The FOURTH element should have a subheading of “RiskAlyze Risk Management”. You need to discuss what RiskAlyze finds as the risk score for your investments. Please discuss what you learned from using RiskAlyze to develop your initial portfolio allocation. Please also discuss what you learned from the heatmap and how RiskAlyze helped you to build a better initial portfolio. You should use the snipping tool Links to an external site.to capture your portfolio’s RiskAlyze score. This image should be nested to the right of your RiskAlyze discussion and the image should be large enough to read, but not so large that it appears to be a space filler to mask a weak discussion.
The FIFTH element should have a subheading final section should be labeled “Portfolio-Level Statistics”. This section relies on access to Y-Charts. Take a look at the image below to see what I want this section to look like. You need to build something that looks just like what I displayed below. This could easily fill one whole page by itself.
The graph at the top of this section uses the snipping tool and it is found on the “Performance” tab after you clicked on the blue link for your portfolio in Y-Charts. Make sure that you are using a 1-year graph. This should be the only screen snip on your paper from Y-Charts. If your graph does not look like the one below, then something is wrong.
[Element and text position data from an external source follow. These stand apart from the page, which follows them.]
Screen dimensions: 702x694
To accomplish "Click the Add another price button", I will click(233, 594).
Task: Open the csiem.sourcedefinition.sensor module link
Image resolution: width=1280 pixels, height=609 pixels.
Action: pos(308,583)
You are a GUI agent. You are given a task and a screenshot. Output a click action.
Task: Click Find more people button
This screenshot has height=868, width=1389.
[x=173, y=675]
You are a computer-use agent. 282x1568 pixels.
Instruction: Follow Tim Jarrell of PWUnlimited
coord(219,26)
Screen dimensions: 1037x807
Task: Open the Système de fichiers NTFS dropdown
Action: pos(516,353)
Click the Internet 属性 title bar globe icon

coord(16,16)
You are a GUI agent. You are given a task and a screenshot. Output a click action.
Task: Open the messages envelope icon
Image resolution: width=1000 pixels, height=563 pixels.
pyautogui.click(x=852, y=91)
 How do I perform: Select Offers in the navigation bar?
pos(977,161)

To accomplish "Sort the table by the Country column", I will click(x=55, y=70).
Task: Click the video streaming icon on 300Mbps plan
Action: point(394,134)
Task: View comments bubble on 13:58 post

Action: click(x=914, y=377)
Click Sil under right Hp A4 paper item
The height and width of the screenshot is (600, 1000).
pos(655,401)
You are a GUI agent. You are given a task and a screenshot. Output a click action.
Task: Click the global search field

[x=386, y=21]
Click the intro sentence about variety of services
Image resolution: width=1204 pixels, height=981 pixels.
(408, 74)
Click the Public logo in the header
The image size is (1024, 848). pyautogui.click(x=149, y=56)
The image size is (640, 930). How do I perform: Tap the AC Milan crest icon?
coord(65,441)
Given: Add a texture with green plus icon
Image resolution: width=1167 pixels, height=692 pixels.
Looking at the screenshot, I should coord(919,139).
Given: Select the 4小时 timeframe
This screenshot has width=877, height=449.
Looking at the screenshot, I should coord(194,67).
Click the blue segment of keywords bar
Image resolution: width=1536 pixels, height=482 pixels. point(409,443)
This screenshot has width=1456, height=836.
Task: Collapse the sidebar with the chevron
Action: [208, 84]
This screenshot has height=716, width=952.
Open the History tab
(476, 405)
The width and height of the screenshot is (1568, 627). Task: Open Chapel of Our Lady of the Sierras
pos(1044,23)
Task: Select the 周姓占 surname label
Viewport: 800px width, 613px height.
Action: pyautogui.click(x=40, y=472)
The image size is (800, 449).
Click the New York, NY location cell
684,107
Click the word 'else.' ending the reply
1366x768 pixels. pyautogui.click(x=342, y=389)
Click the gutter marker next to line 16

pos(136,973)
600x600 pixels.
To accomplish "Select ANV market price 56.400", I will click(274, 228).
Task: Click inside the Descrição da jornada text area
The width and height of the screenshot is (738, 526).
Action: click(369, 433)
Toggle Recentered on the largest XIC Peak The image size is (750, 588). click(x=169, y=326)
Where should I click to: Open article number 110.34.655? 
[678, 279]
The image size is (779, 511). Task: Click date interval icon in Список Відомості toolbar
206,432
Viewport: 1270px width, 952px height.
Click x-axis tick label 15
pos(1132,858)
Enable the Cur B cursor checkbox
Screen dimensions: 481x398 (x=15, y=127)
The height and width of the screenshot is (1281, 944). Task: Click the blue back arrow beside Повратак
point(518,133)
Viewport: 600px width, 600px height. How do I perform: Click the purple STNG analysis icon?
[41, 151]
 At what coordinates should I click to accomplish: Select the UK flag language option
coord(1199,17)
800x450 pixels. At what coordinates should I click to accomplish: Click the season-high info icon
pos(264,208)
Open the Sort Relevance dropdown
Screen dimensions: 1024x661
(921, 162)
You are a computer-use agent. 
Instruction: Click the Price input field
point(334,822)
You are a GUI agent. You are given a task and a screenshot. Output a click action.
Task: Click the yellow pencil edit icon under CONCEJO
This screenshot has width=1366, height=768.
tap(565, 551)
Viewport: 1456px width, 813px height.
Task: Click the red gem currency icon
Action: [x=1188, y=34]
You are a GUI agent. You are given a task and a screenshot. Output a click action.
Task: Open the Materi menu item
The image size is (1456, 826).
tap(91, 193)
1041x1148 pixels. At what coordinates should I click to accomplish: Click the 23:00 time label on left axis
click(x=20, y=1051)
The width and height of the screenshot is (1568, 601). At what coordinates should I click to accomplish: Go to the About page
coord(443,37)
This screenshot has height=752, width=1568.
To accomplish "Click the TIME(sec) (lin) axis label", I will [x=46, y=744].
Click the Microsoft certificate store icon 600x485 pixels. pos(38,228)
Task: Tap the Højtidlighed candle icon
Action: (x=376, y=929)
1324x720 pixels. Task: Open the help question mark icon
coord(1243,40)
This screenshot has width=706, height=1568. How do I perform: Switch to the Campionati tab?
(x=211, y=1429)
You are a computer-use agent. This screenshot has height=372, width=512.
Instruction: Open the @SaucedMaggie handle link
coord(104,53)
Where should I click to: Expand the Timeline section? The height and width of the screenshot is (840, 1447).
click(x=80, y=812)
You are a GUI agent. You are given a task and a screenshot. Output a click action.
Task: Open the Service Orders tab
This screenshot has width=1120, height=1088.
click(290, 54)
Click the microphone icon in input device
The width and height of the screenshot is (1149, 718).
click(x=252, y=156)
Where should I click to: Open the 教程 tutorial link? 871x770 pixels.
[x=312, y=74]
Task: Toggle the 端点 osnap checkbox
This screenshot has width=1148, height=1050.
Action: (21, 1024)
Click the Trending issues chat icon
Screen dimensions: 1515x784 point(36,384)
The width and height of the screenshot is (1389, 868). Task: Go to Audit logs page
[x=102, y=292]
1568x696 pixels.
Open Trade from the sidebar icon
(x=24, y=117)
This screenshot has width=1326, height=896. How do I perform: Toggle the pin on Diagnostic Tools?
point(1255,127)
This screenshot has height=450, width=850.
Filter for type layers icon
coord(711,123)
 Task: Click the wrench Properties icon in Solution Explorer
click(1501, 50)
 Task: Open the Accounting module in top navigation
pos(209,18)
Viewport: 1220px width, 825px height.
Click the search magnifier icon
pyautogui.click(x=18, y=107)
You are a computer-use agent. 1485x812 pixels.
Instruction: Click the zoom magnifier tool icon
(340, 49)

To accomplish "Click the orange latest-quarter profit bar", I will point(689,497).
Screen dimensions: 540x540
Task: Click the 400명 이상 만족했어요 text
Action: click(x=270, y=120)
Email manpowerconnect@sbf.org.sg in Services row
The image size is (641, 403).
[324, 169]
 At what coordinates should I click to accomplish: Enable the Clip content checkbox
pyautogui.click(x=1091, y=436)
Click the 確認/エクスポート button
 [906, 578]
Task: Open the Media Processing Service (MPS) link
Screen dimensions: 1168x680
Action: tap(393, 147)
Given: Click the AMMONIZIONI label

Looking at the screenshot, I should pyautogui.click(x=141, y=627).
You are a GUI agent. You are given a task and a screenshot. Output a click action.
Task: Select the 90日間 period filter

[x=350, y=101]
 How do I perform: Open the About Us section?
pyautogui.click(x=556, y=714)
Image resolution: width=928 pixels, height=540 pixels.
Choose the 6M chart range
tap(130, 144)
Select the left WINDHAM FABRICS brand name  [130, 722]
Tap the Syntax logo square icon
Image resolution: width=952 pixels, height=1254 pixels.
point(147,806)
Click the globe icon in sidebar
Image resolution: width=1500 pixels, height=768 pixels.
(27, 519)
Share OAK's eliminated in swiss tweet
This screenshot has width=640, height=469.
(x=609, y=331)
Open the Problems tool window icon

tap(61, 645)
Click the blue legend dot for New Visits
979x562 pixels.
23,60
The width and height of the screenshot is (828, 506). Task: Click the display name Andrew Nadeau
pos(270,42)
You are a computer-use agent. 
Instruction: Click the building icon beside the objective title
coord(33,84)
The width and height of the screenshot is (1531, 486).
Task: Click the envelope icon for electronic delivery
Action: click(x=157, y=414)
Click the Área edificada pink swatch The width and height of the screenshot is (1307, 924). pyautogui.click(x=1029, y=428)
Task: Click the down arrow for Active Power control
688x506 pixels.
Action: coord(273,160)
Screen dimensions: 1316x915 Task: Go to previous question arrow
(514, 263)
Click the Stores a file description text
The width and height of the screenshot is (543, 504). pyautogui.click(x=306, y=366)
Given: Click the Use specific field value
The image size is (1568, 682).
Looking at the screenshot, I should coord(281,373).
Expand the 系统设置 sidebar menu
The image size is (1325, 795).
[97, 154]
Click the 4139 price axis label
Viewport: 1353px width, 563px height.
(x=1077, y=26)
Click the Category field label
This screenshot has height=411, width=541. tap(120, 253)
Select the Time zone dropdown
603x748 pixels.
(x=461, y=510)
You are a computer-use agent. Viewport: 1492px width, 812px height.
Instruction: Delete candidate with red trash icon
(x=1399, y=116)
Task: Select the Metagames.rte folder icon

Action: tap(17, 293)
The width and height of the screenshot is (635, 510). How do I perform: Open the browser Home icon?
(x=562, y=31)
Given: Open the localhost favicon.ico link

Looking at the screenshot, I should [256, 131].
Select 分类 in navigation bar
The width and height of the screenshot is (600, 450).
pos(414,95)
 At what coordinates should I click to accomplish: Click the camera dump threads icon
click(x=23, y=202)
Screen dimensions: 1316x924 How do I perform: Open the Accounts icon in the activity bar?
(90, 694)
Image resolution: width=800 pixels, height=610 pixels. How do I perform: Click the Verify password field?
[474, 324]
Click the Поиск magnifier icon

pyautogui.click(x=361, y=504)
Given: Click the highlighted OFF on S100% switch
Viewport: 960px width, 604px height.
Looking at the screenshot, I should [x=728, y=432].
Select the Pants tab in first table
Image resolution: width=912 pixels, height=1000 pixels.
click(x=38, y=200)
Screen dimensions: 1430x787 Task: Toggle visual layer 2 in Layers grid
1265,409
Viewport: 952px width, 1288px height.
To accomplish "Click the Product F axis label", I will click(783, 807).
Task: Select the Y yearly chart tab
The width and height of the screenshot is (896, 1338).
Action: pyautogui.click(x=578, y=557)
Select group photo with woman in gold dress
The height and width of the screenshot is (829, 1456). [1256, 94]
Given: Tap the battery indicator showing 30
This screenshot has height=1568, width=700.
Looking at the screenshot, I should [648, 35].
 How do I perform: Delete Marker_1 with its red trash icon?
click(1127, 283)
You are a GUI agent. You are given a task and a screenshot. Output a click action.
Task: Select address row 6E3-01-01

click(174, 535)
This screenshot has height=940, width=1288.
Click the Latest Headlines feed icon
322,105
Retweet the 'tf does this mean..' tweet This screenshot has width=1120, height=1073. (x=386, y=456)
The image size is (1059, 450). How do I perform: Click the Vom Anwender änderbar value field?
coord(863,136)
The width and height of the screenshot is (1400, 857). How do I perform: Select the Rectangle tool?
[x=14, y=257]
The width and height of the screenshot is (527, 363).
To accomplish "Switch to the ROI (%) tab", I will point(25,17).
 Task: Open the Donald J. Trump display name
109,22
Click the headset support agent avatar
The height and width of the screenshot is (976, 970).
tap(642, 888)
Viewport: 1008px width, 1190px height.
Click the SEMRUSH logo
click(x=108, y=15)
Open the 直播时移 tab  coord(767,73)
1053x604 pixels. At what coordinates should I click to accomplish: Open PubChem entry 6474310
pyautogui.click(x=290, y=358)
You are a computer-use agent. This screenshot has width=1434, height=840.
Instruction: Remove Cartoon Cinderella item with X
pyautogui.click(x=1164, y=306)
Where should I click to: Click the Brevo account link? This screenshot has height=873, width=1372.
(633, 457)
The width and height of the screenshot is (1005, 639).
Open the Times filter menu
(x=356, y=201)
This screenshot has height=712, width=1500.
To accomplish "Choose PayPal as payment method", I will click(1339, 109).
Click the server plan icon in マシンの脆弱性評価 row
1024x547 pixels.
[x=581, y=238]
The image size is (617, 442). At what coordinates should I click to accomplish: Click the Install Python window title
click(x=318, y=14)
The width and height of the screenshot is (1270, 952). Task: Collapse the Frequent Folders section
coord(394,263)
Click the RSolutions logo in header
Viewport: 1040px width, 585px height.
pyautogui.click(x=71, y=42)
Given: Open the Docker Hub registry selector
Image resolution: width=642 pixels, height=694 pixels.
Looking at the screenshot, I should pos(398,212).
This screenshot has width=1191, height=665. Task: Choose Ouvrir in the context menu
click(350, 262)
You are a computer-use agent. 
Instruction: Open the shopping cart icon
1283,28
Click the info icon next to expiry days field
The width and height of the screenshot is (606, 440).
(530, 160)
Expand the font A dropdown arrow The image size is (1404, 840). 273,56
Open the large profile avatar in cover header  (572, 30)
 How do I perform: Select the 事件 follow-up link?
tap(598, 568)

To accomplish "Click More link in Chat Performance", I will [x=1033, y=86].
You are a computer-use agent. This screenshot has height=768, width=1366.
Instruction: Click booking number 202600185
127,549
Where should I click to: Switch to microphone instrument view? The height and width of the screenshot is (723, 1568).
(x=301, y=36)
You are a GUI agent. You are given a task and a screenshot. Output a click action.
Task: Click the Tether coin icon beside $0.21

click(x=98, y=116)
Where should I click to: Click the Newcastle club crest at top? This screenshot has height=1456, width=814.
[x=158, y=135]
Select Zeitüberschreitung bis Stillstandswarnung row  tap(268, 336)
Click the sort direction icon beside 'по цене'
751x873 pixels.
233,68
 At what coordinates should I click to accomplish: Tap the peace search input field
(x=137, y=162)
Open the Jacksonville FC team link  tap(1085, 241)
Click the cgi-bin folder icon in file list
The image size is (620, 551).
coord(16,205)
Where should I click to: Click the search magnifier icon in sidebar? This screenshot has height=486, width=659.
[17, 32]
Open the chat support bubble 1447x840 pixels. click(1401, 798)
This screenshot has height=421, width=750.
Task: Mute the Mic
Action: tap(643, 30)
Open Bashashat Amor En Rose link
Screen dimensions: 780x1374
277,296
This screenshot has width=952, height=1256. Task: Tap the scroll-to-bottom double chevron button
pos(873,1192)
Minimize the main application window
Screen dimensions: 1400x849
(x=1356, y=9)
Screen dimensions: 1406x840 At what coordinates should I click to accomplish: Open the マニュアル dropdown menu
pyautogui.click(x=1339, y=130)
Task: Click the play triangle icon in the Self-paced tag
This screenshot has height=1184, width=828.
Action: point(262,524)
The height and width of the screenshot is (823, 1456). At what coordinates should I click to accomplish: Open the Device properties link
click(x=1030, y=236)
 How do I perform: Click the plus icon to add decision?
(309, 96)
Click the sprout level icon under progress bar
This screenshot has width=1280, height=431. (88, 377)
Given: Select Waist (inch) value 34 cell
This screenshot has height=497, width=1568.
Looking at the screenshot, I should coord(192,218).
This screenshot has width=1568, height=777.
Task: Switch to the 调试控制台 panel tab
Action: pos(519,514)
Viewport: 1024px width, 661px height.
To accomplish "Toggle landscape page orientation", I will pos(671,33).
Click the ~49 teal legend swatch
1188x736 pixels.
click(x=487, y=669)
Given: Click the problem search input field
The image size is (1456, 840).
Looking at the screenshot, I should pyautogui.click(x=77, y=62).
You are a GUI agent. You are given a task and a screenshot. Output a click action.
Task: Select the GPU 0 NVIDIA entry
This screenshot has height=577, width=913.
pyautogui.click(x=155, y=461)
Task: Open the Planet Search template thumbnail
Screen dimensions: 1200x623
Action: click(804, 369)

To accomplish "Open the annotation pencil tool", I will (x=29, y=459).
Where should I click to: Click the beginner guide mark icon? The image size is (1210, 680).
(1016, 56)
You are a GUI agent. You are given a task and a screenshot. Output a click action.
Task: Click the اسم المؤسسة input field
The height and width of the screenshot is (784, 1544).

Make sure that you created a “portfolio” and not just typed the assets into a Fundamental Chart view.
You will find the expense ratio, the stock allocation, the bond allocation, the 1-year return, and the risk information on the “Quotes” tab.
All information listed as “Risk Information” (below) comes from the bottom right on the Quotes tab. Use the 3-year data, which may not appear correctly if you missed step 4 in the first (of two) numbered lists relative to Y-Charts on these instructions).
The top three sector exposures are on the “Allocation” tab under the section labeled as “Stock Sector Exposure” on the bottom right of the screen. Make sure that you turn in high-quality work and tell me the percentages for each category.
The annual benchmark-relative returns are found in the bottom two panels on the “Performance” tab. Use the most recent three years (I used 2016, 2017, and 2018 in my example due to when I created the image)… if more recent data is available, then use the most recent three years. Benchmark-relative return means that if the fund earned 10% and the benchmark earned 12%, then I should see -2% for that period because the fund underperformed the benchmark.